Ex-senator critical of Iraq war and blind support of Israel

10/3/2004
BY STEVE MURPHY
BLADE STAFF WRITER

Blind support of Israel has led the United States to support the oppression of Palestinians and an unjust war in Iraq, a former U.S. senator told Toledo-area Arab Americans last night.

Addressing the 16th annual banquet of the Greater Toledo Association of Arab Americans at the SeaGate Centre, keynote speaker James Abourezk said U.S. policy is allowing Israel to destroy Palestinian society.

"We're witnessing one of the most brutal occupations in history in Palestine," said Mr. Abourezk, a South Dakota Democrat who served in the Senate from 1973 to 1979.

The former lawmaker, who founded the Arab American Anti-Discrimination Committee in 1980, accused President Bush and his advisers of invading Iraq last year to overthrow a regime that Israel saw as a threat.

"We were tricked by Israel into doing its dirty work," he told an audience of more than 400 people.

Mr. Abourezk, the American-born son of Lebanese immigrants, said Americans are not getting a true picture of the suffering inflicted on Iraqi civilians by insurgent bombings and U.S. military strikes.

He spoke of watching the al-Jazeera Arab TV station last week and seeing footage of wounded and dead Iraqi children in Fallujah, a center of resistance to U.S. troops.

"That's something you'll never see on American TV," Mr. Abourezk said.

The evening's other featured speaker, film critic and author Jack Shaheen, focused on media portrayals of Arabs and Muslims and urged his listeners to fight stereotypes and discrimination.

Mr. Shaheen said more than a century's worth of American movies have reinforced negative images of Arabs and Muslims.

A short video presentation accompanying his remarks began with silent film footage in which female belly dancers swayed back and forth.

"There was a time when Arabs represented our Victorian sexual fantasies," Mr. Shaheen said.

Later films, he added, portrayed Arabs and Muslims as thieves, Neanderthals, or terrorists.

He pointed to a scene from the 1981 film Raiders of the Lost Ark in which Indiana Jones shoots down a turbaned, sword-wielding Arab while a crowd around them cheers.

"I want you to know these 1,000-plus movies were all released before 9/11," Mr. Shaheen said. "This vilification process has been going on for a long time."

Mr.

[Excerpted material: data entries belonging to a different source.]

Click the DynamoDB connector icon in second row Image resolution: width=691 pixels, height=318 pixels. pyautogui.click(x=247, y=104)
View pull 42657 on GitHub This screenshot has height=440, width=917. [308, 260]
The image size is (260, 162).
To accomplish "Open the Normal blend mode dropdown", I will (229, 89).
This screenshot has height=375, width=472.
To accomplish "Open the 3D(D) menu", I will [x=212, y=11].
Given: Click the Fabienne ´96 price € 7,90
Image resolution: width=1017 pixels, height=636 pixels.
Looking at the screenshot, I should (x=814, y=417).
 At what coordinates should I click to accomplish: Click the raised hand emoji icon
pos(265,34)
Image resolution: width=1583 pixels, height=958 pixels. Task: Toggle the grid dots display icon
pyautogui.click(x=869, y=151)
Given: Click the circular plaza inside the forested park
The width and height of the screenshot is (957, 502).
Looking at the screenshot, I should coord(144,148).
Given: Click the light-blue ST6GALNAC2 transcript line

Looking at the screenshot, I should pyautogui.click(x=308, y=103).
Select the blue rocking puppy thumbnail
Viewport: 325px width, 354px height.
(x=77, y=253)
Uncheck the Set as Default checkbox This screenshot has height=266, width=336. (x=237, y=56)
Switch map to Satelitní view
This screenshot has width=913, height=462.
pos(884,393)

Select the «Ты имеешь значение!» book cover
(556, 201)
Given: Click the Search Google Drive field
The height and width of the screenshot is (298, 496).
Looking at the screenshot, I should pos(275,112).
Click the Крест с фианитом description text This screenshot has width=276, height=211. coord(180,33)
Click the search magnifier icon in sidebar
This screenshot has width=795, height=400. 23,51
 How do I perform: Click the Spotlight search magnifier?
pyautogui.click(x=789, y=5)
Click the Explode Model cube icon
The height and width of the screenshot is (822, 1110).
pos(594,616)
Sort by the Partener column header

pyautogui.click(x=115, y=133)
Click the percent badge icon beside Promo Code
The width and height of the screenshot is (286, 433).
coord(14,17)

Shaheen urged his audience to organize against such negative portrayals, which he said have spread to television shows since the terror attacks of Sept. 11, 2001.

"Unless we get together ... these images aren't going to go away," he said. "They're going to impact our children and grandchildren."

During the banquet, the Toledo association honored three local residents: Michael D. Sallah, The Blade's national affairs writer who won a Pulitzer Prize with Mitch Weiss and Joe Mahr this year for the series "Buried Secrets, Brutal Truths"; Rita Mansour, managing director of the McDonald Financial Group, and Chafic Hatoum, former president of the Greater Toledo Association of Arab Americans.